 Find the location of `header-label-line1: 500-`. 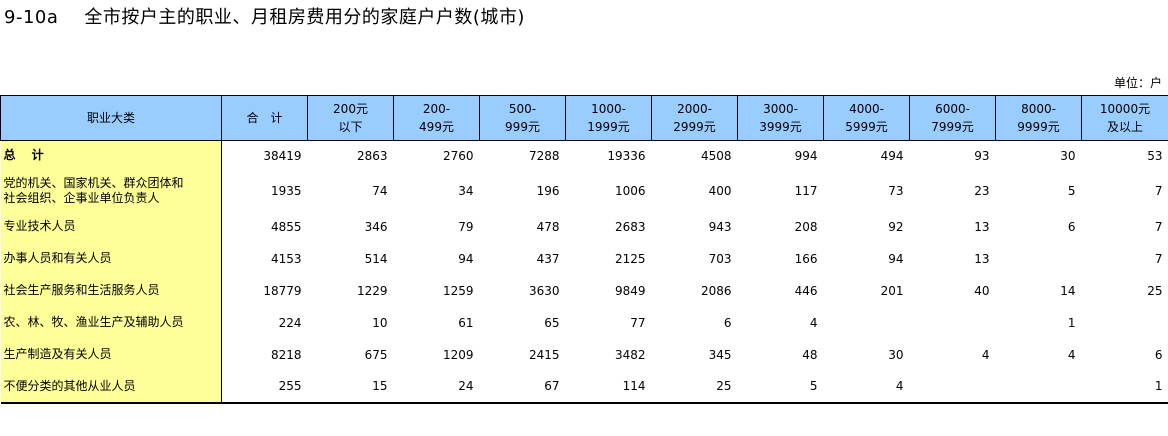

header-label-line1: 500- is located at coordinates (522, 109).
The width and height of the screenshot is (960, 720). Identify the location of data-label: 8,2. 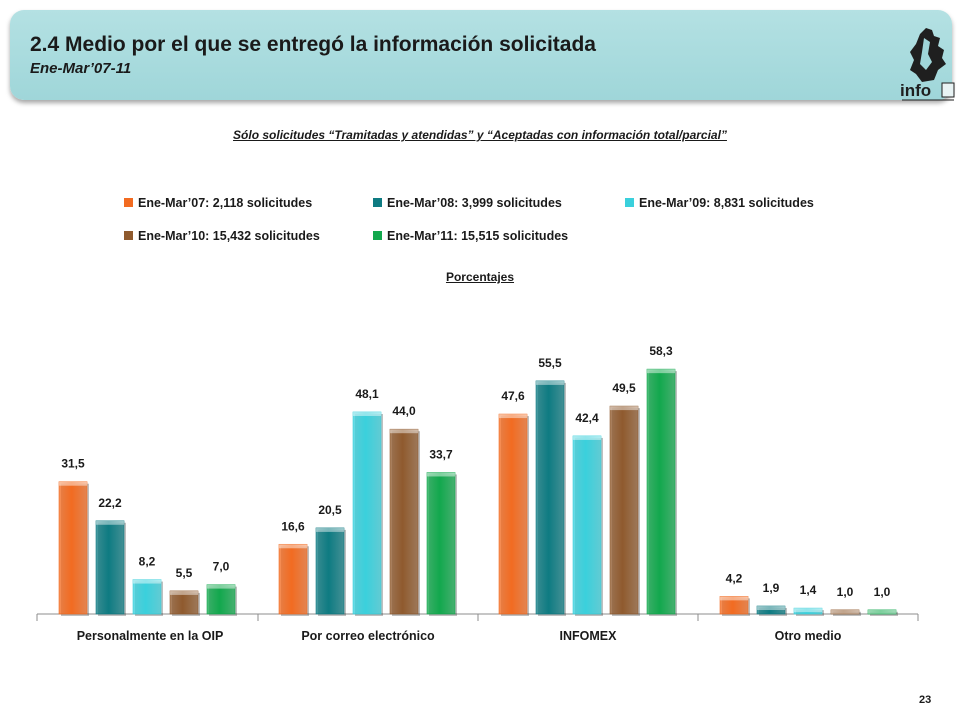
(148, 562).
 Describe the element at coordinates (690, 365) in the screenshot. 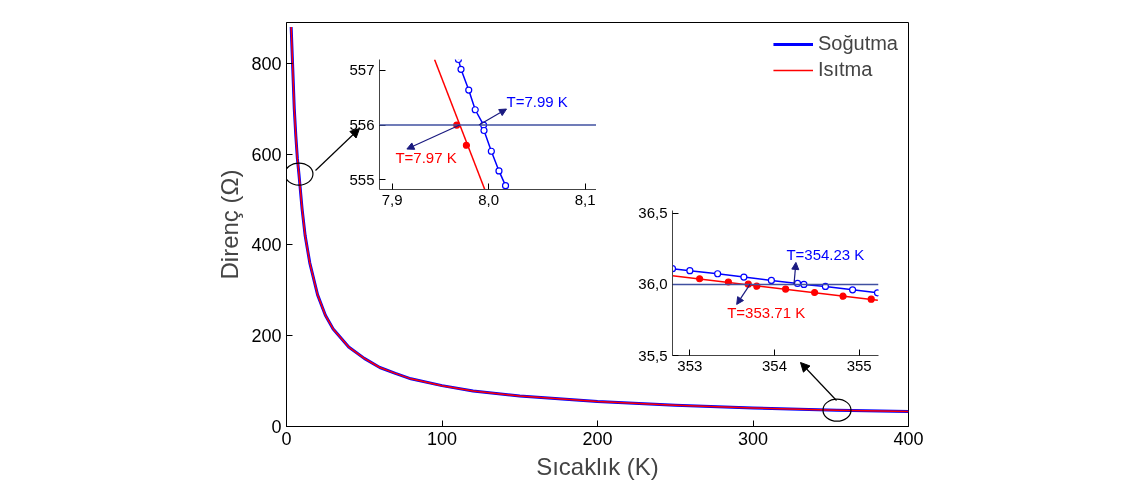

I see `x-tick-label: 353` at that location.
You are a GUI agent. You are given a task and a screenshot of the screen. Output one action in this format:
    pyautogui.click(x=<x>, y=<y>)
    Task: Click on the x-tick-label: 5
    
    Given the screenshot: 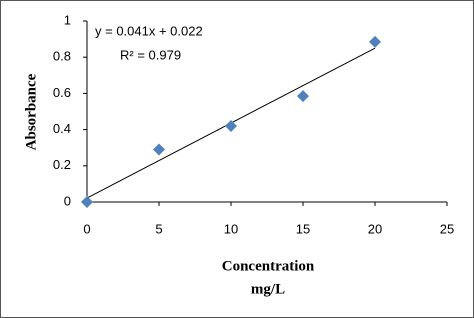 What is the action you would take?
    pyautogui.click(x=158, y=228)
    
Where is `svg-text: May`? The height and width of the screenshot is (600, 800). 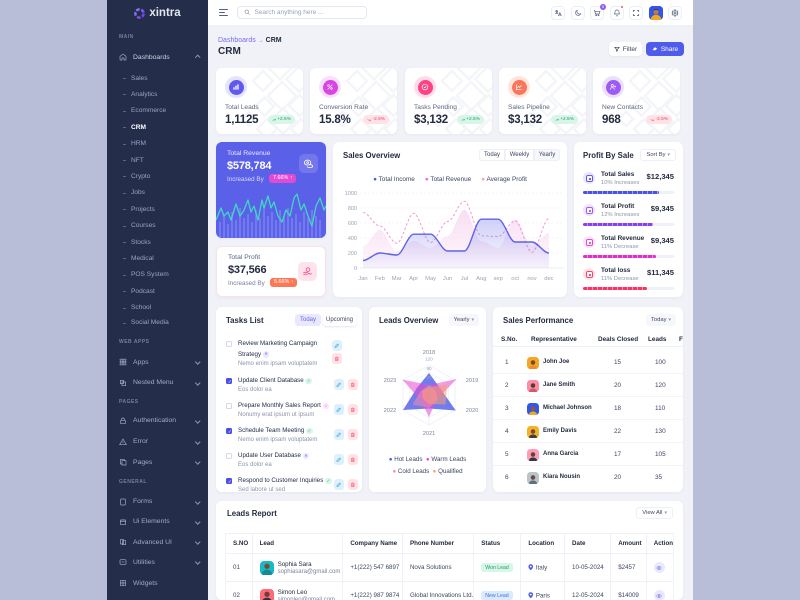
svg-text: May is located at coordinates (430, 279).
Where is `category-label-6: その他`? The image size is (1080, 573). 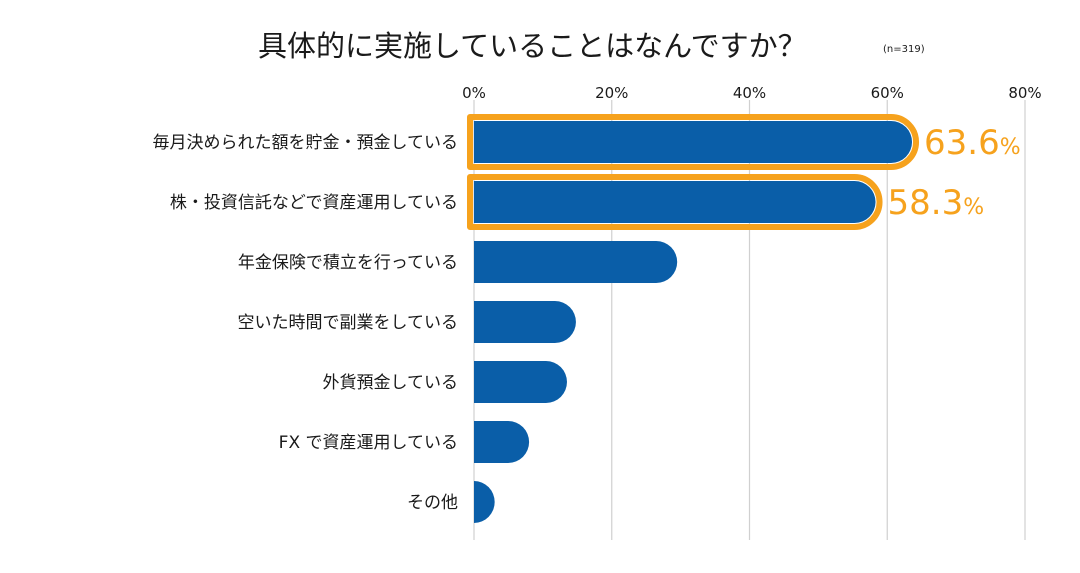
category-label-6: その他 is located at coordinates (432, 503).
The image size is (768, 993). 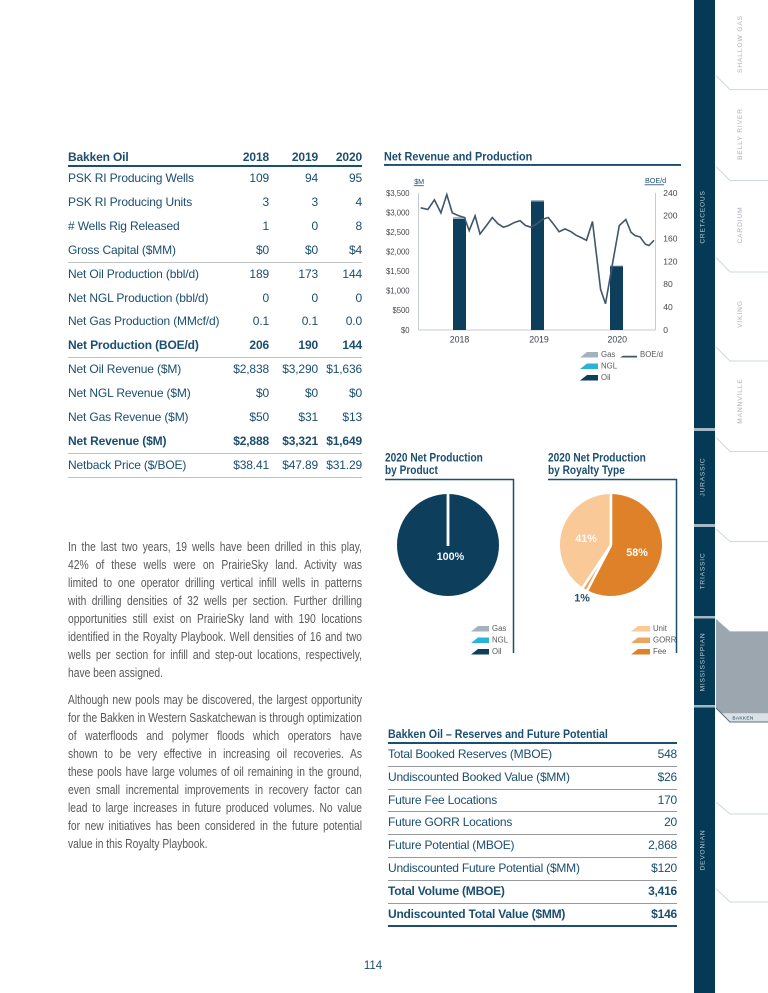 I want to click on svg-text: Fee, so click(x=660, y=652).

******

- [PROBLEM DETAILS]
Please rewrite the lines above with "screenshot" changed to "image" and nothing else altered, beginning at the line that has "The width and" and stopping after the line that has "at that location.". Give only those lines, and leave the pictures out.

- [WORKED SOLUTION]
The width and height of the image is (960, 720). Identify the location of data-label: 8,2. 
(148, 562).
 Describe the element at coordinates (690, 365) in the image. 

I see `x-tick-label: 353` at that location.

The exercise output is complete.